Multiple targeted therapies have been developed to combat molecular defects present in melanoma. The most promising of these include the BRAF inhibitors, vemurafenib and dabrafenib, that were approved for the treatment of metastatic and unresectable BRAF-mutated melanomas in 2011 and 2013 respectively.12,19 However, though these drugs are highly effective for approximately half of patients with BRAF mutated melanomas, a majority of patients develop secondary resistance within a relatively short amount of time.12,14,19 Some of the mechanisms by which this secondary resistance develops have been discovered,100,101 and researchers have been working to develop new drugs and new drug combinations to try to achieve a more lasting effect.12

Immune response in melanoma and immunotherapies

While early and correct diagnosis gives patients their best chance for survival, some melanoma cases will not be diagnosed until the late stages, and so developing new therapies for melanoma treatment is still a priority, and in the last 30 years there have been major breakthroughs in immunotherapy treatments for metastatic melanoma.
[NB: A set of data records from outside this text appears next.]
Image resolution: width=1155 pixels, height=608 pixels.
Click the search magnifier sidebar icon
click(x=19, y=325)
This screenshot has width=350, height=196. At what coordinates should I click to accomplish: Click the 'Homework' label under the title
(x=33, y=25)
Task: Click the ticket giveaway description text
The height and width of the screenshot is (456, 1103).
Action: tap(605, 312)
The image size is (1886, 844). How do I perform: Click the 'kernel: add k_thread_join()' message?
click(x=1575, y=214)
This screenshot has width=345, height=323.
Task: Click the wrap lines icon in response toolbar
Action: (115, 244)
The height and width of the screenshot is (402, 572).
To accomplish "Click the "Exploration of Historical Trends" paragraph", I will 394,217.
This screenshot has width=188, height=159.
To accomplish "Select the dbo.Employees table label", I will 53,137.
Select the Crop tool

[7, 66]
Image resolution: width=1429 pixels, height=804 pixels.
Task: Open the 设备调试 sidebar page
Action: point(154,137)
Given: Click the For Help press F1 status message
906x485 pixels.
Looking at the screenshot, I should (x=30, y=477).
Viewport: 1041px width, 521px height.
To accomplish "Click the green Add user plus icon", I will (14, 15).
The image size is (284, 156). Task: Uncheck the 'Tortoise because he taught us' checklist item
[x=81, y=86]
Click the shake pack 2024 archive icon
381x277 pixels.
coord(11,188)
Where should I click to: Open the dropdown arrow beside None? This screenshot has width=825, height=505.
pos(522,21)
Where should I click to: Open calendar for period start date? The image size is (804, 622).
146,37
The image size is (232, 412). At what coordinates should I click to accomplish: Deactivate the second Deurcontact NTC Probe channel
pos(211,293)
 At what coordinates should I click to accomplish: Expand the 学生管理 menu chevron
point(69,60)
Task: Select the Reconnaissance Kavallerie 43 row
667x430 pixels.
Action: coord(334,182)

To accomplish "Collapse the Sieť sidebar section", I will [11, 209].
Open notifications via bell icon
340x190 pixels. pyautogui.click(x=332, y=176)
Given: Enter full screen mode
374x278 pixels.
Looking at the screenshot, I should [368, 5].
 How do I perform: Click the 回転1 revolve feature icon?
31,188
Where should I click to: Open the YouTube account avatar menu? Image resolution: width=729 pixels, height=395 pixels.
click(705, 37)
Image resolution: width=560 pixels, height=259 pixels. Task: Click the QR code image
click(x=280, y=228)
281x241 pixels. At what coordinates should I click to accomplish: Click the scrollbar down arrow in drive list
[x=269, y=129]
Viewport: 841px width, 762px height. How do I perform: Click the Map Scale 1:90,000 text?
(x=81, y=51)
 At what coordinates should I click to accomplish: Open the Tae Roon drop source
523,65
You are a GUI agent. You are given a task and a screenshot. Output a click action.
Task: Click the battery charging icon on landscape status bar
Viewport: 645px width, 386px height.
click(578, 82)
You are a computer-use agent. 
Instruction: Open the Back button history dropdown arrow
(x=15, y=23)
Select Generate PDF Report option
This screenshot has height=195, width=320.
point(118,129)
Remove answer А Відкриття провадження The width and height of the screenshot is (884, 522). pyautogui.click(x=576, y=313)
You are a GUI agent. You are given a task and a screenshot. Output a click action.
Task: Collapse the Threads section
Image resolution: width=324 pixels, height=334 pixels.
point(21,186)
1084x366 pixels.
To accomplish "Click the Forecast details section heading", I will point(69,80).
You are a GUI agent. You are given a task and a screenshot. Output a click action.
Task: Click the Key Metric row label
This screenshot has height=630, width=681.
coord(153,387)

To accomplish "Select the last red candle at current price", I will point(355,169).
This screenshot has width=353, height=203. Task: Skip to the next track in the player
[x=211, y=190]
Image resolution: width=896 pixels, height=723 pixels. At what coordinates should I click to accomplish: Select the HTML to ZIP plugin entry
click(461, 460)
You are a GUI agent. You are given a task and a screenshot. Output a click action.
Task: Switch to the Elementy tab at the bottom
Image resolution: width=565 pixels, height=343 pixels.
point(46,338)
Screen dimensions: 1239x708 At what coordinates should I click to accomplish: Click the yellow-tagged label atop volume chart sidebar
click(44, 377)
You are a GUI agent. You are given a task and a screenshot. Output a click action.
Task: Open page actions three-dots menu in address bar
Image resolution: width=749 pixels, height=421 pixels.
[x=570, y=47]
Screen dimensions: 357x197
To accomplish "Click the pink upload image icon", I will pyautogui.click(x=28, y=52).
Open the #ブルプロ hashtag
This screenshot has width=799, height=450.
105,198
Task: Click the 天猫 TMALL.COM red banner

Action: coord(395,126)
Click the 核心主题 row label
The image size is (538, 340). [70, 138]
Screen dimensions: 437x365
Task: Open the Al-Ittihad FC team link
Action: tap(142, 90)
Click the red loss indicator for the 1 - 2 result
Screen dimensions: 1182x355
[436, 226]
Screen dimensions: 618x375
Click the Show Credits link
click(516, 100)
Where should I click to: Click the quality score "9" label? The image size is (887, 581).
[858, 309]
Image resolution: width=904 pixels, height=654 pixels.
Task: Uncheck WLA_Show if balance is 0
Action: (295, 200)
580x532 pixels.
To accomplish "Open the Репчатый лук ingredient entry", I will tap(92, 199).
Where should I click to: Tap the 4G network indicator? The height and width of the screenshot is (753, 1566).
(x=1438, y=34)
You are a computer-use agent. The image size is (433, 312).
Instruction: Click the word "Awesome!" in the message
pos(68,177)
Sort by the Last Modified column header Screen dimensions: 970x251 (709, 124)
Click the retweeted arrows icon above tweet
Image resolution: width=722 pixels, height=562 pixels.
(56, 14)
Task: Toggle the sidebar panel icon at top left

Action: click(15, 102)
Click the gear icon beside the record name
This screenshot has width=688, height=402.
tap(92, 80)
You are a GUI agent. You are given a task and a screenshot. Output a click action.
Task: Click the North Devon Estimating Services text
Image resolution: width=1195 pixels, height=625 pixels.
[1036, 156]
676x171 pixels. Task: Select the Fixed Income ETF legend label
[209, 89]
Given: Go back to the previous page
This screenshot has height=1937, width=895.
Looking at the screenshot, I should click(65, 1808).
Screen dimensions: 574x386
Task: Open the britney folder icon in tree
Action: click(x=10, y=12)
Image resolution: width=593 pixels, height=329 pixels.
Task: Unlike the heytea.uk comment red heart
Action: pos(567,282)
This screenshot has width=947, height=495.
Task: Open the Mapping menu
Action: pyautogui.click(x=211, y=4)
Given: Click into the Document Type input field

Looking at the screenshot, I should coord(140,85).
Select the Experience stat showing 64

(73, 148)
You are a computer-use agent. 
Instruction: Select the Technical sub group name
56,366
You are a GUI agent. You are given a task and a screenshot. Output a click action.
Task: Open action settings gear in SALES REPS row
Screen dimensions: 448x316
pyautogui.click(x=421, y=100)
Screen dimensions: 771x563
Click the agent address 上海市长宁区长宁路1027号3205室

The human immune system has the difficult job of distinguishing between self and non-self. To communicate to the cells of the immune system that a somatic cell is a healthy self-cell, all nucleated cells have major histocompatibility complex (MHC) class I proteins on their surfaces. These complexes display epitopes that come from proteins that were expressed and then degraded within the cell. These proteins can either be self-proteins or non-self-proteins. If the epitopes displayed on the MHC class I proteins are non-self, the immune system is alerted that there is a pathogen present within the cell, and the cell needs to be neutralized. Cancer cells are essentially self-cells, but they are highly mutagenic, and the epitopes displayed by MHC proteins on their surfaces can be recognized by immune cells as aberrant, signaling that the cells are diseased and need to be neutralized.71 Melanoma has the highest rate of mutations of any cancer,102 and as a result, they produce a wide range of tumor antigens that are recognized by the immune system and are highly immunogenic. Tumor antigens are classed into two groups; tumor associated antigens (TAA), which are mostly found in tumor cells though are expressed in normal cells as well, and tumor specific antigens (TSA), which are solely expressed in tumor cells.71 Melanoma tumors also have a group of antigens specific to melanoma cells; these antigens are involved in melanoma differentiation and are called melanoma differentiation antigens (MDA). TAAs, TSAs and MDAs are all proteins that are displayed on MHC class I proteins on melanoma cell surfaces, which can alert the immune system that the cells are diseased.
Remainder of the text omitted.